- **Your goal**: Please rewrite the lines of the records below as a numbered list, leaving out blank lines and the pictures.

Dataset items
###

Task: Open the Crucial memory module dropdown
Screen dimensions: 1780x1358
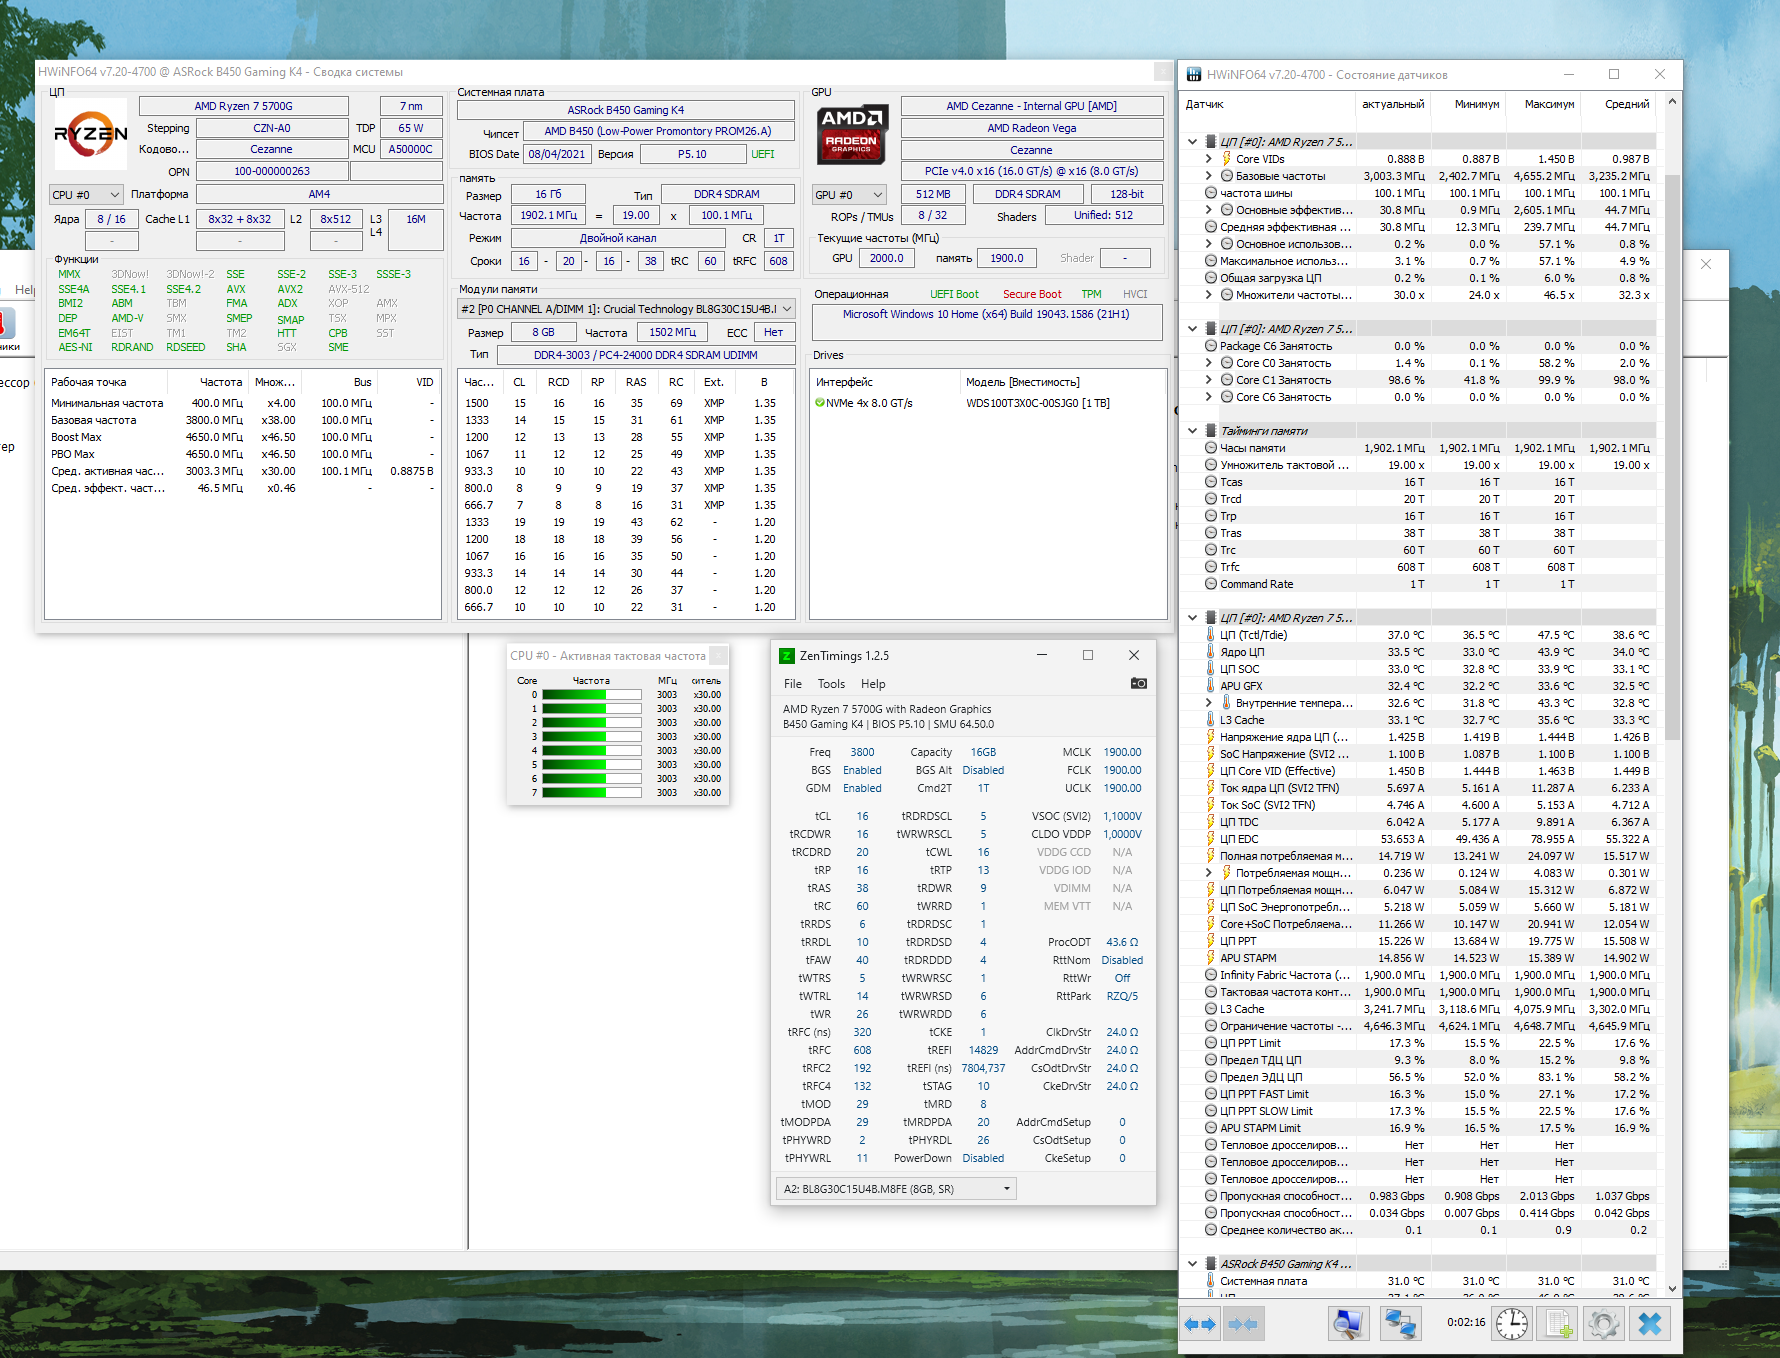Action: tap(626, 309)
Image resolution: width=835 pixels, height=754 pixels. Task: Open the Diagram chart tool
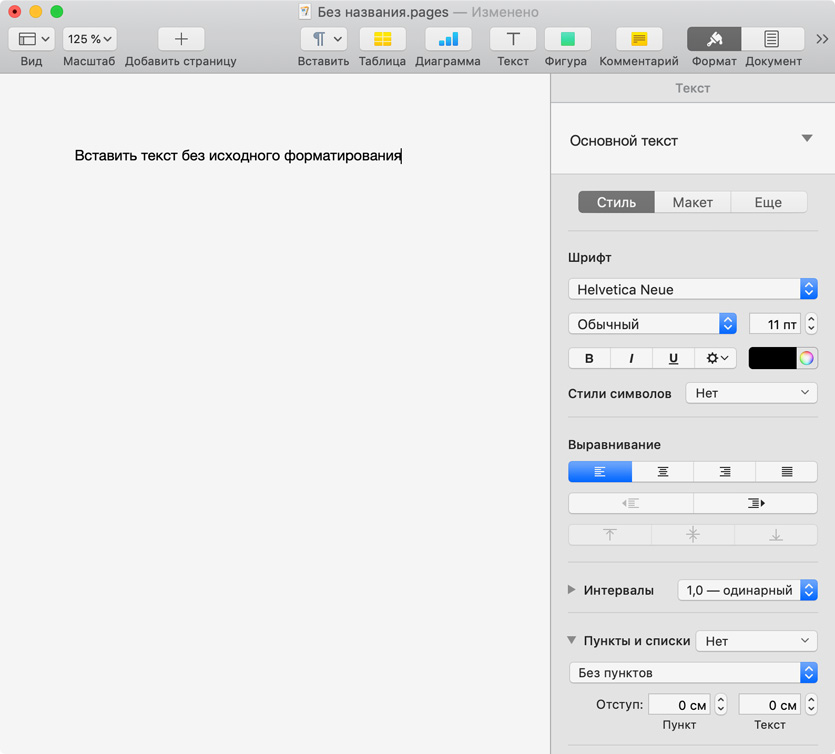(x=448, y=39)
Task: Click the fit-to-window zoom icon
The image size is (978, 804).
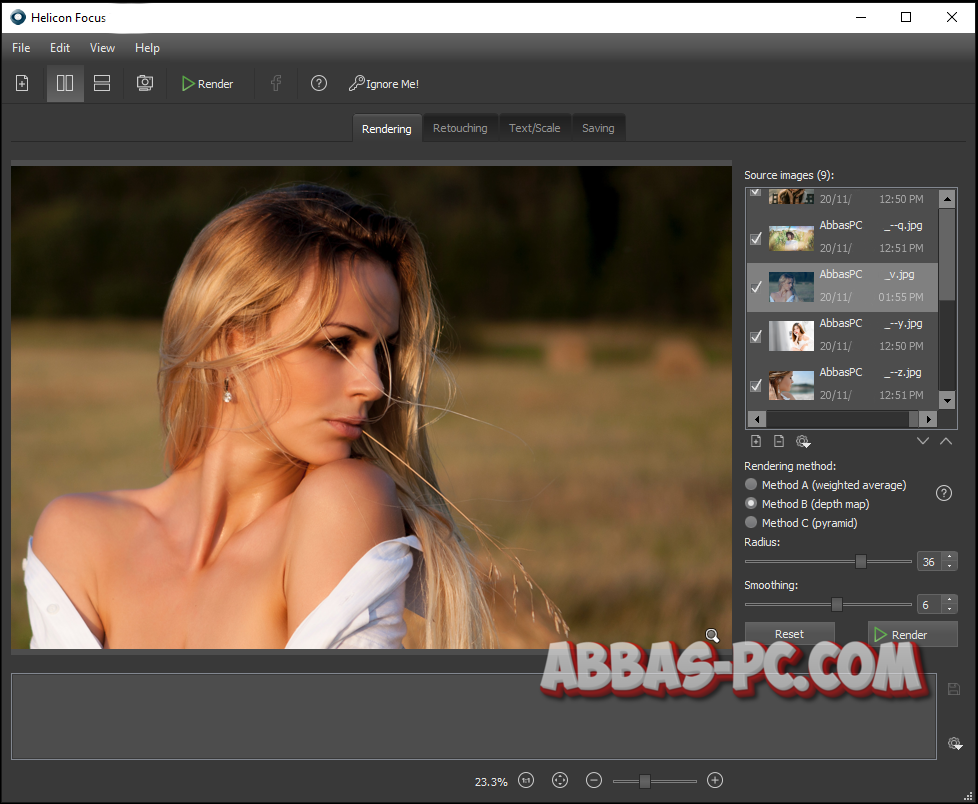Action: tap(560, 780)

###

- **Exercise response**:
1. Task: Open the Crucial memory module dropdown
2. Screen dimensions: 1780x1358
3. Action: tap(626, 309)
4. Image resolution: width=835 pixels, height=754 pixels. Task: Open the Diagram chart tool
5. (x=448, y=39)
6. Task: Click the fit-to-window zoom icon
7. The image size is (978, 804).
8. Action: tap(560, 780)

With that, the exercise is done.